PASSAGE SHOWN
··········

Wavelet transformations are a powerful tool for HAR due to their time–frequency localization, as illustrated by the research work in [16]. The authors emphasize that choosing an optimal mother wavelet function is vital for accurate activity classification, presenting a selection methodology that combines wavelet packet transforms with energy-to-Shannon entropy and using Decision Tree and Support Vector Machine classifiers. Although the wavelet transformation itself is computationally efficient, the overall methodology in [16], which involves wavelet packet decomposition, feature extraction using energy-to-Shannon entropy, and model training with complex classifiers, can become computationally intensive. This makes it less suitable for real-time applications in resource-constrained, decentralized IoT environments. In contrast, this research leverages federated learning combined with neural networks to enhance real-time HAR performance without compromising privacy, offering a more scalable and efficient approach for decentralized systems. Privacy in federated learning is central to the works’ framework.

Chen et al. [17] proposed a novel lightweight machine unlearning technique to enhance federated learning-based human activity recognition models by selectively erasing specific portions of a client’s training data. This approach leverages a separate, third-party dataset that is not involved in the original training process to facilitate the unlearning procedure. The method utilizes Kullback–Leibler divergence as the loss function during fine-tuning, aligning the model’s predicted probability distribution for the data to be forgotten with the distribution of the third-party dataset. To assess the efficacy of the unlearning process, a membership inference evaluation framework is introduced, providing a reliable measure of success in eliminating the influence of the targeted data. Extensive experiments conducted on multiple datasets reveal that this method achieves unlearning performance on par with retraining-based approaches. Moreover, it significantly reduces computational overhead, achieving speedups ranging from several hundred to thousands of times faster than conventional retraining, making it a highly efficient and scalable solution for real-world federated learning applications.

Authors in [18] address key vulnerabilities in federated learning, such as privacy inference and poisoning attacks, through a secure multi-party computation (MPC) framework. SAFEFL’s design focuses on defending FL models against combined attack vectors, a novel aspect that enhances model robustness. However, the proposed work diverges in addressing privacy through a hybrid federated model focused on securely capturing IoMT-driven HAR patterns, with specific attention to the personalized activity data of users. This distinction is critical as this proposed approach emphasizes model accuracy and adaptability in human activity recognition, particularly within IoMT contexts where data privacy is paramount.

Deep learning has revolutionized HAR, enabling automatic feature extraction from raw sensor data. The study [19] combines convolutional layers with LSTM networks, capitalizing on both spatial and temporal features.

By parallelizing CNN and LSTM modules, the architecture achieves competitive accuracy levels, demonstrating the potential of hybrid deep learning approaches. The research builds on this concept, proposing a hybrid LSTM-GRU model within a federated learning environment tailored for IoMT applications. Unlike previous work, the proposed architecture addresses resource constraints typical in IoMT by incorporating both LSTM and GRU networks, chosen for their ability to capture complex temporal dependencies while managing computational load efficiently.

··········

STORED DATA
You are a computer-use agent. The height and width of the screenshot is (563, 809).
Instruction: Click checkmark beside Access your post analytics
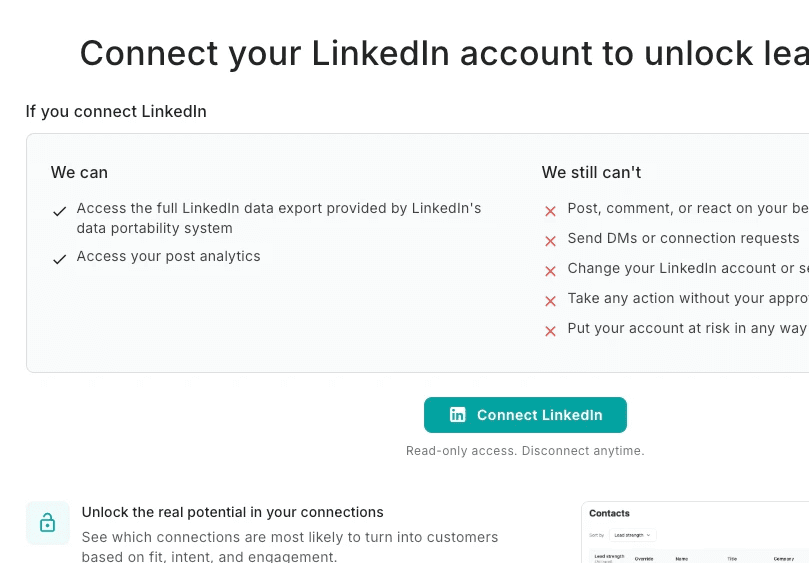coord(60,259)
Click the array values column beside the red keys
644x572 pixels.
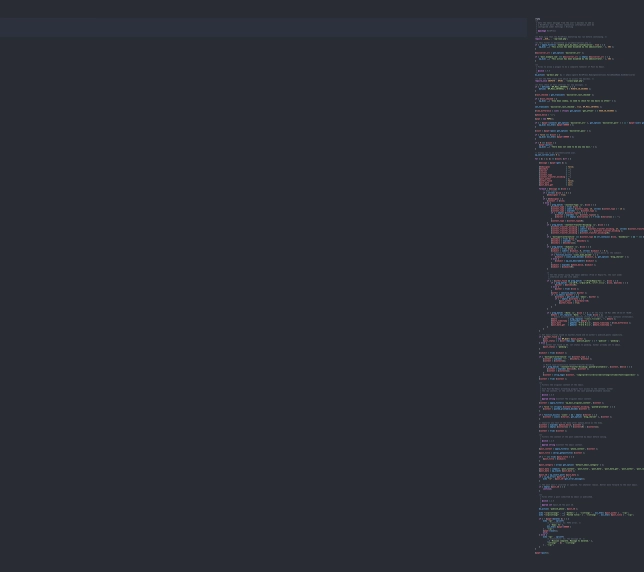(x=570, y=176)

··········

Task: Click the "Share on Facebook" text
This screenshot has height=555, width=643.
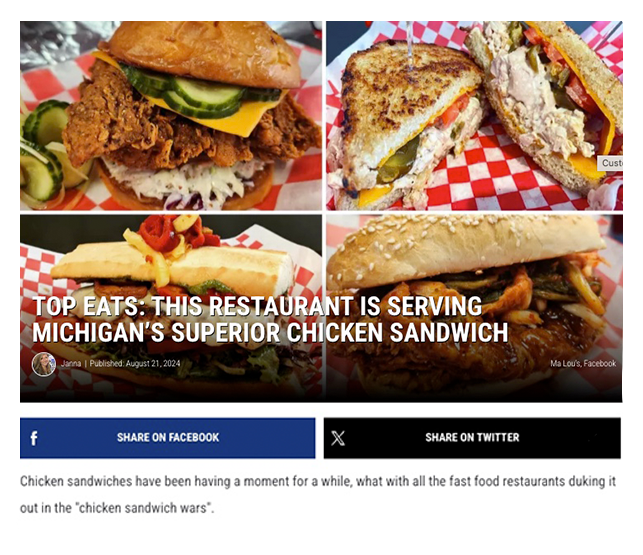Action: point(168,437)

··········

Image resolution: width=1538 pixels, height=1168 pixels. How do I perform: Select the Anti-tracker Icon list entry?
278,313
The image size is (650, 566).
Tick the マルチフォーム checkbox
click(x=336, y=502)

··········

PROBLEMS
**a.** Decide whether each statement below agrees with the human activity recognition passage. For each one, answer yes or no and quote the deciding words of the passage exactly.
(i) The unlearning method in [17] uses Kullback–Leibler divergence as its loss function during fine-tuning.
(ii) The wavelet transformation itself is described as computationally intensive.
(iii) The study in [19] arranges its CNN and LSTM modules in sequence.
**b.** Pick up the human activity recognition passage after its final sentence and continue it.

OUTPUTS IN ORDER
**a.**
(i) Yes: "The method utilizes Kullback–Leibler divergence as the loss function during fine-tuning"
(ii) No: "Although the wavelet transformation itself is computationally efficient"
(iii) No: "By parallelizing CNN and LSTM modules"

**b.**
In [20], CNNs are applied to HAR for automatic feature extraction, outperforming traditional feature engineering methods in accuracy. Despite CNN’s effectiveness in learning from large-scale datasets, the study highlights a limitation in scalability due to the cold-start problem and high data dependency. This study circumvents this by utilizing federated learning, which allows multiple devices to collaboratively train a model while preserving data privacy, and integrates hybrid LSTM-GRU networks to reduce the reliance on feature engineering, thus providing a more scalable solution for real-world IoMT environments.

Large-scale pre-training with unlabeled data has recently been explored for HAR, as seen in [21]. SelfPAB utilizes self-supervised learning (SSL) for HAR on large, unlabeled accelerometer datasets, providing robust feature extractors. This study showcases the potential of SSL in handling scarce labeled data, but it does not fully address real-time federated scenarios typical in IoMT-based HAR. The proposed approach leverages labeled federated learning to enable IoMT devices to independently process HAR tasks in a distributed network, which is advantageous in environments where labeled data can be sparse, and centralized data aggregation is impractical.

Finally, authors in [22] apply a feature selection method to optimize HAR by reducing model complexity and training time. While effective, this wrapper-based approach depends heavily on feature engineering, which can be computationally prohibitive. The proposed method avoids explicit feature selection by leveraging deep neural networks that inherently capture essential features for HAR, facilitating real-time activity recognition while maintaining computational feasibility across distributed IoMT devices.

Table 1 shows a summary of related works, highlighting the approach, methodology, dataset used, and overall accuracy. Generally, the reviewed studies highlight the significant advancements and ongoing challenges in human activity recognition, especially in leveraging deep learning architectures, federated learning frameworks, and privacy-preserving techniques. However, none of the existing work fully integrates a federated learning approach with a hybrid LSTM-GRU model specifically optimized for IoMT-driven HAR. To address these gaps, this study proposes a novel hybrid LSTM-GRU architecture within a federated learning framework tailored to IoMT environments. The proposed approach achieves higher accuracy compared to existing models, offering enhanced precision in activity detection while preserving user privacy and maintaining computational efficiency. This makes it especially suitable for real-time applications across distributed IoMT devices.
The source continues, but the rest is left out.